* WHAT THE TASK REQUIRES
Provide the count of lines below that include the word "will", without any accompanying remarks.

Saved data entries:
+===+
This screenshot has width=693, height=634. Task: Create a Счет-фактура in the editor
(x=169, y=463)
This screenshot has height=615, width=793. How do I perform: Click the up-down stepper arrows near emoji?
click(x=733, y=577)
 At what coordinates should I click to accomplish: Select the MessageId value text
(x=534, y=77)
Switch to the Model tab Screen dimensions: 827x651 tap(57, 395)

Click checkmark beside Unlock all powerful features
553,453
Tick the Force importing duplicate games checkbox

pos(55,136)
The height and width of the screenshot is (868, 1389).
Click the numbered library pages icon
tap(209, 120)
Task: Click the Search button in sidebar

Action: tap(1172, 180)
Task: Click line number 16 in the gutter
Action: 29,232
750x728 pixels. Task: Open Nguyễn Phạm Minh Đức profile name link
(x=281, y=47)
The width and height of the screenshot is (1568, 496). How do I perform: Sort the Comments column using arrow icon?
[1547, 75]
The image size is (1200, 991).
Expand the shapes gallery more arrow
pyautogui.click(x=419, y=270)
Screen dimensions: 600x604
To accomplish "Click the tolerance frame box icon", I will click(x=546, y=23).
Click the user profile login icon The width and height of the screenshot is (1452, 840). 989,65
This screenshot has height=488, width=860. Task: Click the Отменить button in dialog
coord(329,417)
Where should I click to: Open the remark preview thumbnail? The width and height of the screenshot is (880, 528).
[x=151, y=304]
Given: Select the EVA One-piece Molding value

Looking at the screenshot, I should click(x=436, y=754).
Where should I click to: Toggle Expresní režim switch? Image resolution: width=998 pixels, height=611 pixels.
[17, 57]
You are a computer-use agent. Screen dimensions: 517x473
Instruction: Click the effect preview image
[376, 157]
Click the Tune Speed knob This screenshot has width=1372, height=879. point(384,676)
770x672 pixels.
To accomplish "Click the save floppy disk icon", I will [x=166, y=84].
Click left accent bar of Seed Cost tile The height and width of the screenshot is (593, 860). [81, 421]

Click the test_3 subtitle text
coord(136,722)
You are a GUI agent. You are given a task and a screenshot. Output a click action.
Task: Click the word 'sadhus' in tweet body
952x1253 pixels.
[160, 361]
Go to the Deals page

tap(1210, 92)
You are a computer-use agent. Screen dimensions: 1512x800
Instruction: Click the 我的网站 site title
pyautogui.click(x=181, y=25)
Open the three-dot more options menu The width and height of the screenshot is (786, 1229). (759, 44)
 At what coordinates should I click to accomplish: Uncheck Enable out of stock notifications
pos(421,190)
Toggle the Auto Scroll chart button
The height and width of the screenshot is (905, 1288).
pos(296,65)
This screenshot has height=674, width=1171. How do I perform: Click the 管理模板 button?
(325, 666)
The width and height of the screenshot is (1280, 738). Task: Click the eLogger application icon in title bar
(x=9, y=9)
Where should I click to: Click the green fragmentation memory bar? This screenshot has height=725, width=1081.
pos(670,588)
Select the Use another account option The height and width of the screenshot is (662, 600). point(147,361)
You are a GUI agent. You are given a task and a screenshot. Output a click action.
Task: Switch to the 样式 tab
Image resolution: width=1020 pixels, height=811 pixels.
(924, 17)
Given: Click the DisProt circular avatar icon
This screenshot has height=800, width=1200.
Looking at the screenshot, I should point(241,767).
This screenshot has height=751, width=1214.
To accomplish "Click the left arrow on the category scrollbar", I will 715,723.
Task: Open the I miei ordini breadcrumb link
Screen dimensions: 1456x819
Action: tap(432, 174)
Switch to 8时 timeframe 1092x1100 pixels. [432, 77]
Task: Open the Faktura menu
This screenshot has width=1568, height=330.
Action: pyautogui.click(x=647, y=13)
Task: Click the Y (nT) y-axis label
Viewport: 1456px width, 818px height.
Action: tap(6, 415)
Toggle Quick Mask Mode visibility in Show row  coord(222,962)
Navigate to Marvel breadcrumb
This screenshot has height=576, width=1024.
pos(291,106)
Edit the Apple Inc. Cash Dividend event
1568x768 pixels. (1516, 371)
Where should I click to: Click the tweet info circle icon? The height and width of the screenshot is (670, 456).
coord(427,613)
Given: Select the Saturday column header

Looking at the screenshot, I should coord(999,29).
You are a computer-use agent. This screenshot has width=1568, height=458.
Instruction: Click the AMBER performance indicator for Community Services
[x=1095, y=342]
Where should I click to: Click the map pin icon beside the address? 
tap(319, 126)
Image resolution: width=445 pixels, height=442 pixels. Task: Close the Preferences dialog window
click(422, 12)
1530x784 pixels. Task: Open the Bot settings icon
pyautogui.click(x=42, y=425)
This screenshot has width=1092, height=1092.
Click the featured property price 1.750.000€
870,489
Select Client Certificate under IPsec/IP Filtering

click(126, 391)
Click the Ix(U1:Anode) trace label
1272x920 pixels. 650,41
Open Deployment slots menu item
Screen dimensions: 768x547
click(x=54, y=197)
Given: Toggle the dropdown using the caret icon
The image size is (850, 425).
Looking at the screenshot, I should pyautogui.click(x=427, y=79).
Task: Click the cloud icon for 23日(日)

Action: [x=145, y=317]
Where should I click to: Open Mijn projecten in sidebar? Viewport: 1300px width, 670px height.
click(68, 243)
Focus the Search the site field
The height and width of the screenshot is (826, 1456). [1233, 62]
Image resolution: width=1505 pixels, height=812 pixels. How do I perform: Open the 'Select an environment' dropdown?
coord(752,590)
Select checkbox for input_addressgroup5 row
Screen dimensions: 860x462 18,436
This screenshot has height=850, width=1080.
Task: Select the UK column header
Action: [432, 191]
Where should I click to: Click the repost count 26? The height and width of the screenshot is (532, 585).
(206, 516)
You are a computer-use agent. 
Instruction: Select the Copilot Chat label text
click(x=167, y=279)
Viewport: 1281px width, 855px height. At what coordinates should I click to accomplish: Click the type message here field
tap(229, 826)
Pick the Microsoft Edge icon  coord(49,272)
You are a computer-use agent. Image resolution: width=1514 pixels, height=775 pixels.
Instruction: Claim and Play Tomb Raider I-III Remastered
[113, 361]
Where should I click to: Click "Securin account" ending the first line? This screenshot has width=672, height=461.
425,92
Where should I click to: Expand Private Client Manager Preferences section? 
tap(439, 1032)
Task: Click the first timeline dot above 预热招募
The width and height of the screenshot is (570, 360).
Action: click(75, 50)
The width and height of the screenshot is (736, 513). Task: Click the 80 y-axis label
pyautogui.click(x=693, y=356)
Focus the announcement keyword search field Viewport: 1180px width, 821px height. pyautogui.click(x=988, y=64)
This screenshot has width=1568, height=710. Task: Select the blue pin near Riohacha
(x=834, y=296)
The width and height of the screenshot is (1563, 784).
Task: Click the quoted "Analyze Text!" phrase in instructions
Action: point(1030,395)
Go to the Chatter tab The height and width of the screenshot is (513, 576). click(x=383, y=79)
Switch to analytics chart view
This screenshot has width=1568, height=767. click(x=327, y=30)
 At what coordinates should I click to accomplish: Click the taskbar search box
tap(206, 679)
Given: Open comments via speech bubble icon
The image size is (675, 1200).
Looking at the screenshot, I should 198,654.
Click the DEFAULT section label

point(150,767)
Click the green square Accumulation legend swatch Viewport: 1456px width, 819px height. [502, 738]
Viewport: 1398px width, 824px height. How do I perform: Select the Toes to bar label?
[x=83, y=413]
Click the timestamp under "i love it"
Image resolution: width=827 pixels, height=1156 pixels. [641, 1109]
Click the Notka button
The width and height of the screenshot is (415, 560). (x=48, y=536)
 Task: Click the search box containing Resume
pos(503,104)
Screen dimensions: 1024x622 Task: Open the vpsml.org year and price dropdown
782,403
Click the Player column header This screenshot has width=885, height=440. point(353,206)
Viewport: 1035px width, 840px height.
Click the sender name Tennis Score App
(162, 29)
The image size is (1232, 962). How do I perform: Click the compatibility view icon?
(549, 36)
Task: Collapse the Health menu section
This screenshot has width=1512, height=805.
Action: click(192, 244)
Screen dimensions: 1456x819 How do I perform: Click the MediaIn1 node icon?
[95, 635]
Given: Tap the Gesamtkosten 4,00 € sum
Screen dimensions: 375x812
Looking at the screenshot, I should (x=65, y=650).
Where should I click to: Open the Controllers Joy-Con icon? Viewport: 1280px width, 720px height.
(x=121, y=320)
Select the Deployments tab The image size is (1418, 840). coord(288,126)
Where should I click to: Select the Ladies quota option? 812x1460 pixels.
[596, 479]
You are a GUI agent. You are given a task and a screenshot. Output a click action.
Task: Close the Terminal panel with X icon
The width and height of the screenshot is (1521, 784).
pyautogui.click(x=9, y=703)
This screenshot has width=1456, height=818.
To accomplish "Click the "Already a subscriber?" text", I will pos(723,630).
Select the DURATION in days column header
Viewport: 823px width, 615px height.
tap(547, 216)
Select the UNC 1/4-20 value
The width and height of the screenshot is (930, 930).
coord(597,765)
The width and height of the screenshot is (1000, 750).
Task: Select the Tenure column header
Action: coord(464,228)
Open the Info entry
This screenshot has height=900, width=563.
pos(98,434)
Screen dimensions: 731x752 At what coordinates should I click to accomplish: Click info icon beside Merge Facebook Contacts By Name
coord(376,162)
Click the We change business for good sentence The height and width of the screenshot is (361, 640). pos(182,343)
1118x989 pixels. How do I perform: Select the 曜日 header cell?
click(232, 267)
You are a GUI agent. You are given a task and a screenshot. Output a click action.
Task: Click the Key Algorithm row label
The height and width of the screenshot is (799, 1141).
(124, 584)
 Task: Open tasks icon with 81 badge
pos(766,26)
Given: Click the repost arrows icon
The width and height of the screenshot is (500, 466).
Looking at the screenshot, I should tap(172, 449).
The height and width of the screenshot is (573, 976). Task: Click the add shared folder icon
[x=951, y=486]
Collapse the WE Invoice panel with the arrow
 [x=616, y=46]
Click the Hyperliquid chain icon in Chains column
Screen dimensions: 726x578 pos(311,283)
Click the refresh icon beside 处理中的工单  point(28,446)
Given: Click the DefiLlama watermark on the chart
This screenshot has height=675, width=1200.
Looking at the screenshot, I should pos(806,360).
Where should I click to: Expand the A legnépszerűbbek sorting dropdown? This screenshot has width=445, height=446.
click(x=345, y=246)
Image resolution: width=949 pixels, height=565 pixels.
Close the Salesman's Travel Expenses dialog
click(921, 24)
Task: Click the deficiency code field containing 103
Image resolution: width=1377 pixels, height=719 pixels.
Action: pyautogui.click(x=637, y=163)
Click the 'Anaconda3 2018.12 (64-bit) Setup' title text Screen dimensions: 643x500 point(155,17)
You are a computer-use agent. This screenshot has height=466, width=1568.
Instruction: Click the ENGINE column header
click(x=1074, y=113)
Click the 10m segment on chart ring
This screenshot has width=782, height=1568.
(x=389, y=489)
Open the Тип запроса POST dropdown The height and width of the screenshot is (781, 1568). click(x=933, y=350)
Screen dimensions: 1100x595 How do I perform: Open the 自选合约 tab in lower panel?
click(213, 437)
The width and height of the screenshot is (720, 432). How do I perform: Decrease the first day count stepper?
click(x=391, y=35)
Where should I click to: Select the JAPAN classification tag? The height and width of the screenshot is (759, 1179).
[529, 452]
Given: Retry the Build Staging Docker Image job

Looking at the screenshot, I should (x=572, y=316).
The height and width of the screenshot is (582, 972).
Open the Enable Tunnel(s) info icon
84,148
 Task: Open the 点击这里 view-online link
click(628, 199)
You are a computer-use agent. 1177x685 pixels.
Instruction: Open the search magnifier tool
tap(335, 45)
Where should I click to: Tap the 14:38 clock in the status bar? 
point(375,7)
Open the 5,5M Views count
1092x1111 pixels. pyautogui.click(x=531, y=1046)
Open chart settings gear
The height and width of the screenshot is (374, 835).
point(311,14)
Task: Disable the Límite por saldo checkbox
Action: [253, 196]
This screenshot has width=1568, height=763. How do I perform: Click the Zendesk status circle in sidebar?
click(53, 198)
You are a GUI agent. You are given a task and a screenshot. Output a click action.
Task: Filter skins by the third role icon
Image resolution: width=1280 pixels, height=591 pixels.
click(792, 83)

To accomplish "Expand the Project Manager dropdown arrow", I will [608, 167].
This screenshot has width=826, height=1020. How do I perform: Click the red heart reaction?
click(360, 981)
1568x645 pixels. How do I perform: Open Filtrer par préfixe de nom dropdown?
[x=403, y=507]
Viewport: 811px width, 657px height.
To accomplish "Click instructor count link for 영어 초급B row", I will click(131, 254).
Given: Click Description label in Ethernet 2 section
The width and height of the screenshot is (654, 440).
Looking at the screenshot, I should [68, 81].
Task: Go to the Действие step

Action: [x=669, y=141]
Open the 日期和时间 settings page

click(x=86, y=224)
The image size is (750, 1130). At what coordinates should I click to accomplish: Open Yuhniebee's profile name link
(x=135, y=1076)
+===+
* RESPONSE TO THIS TASK
6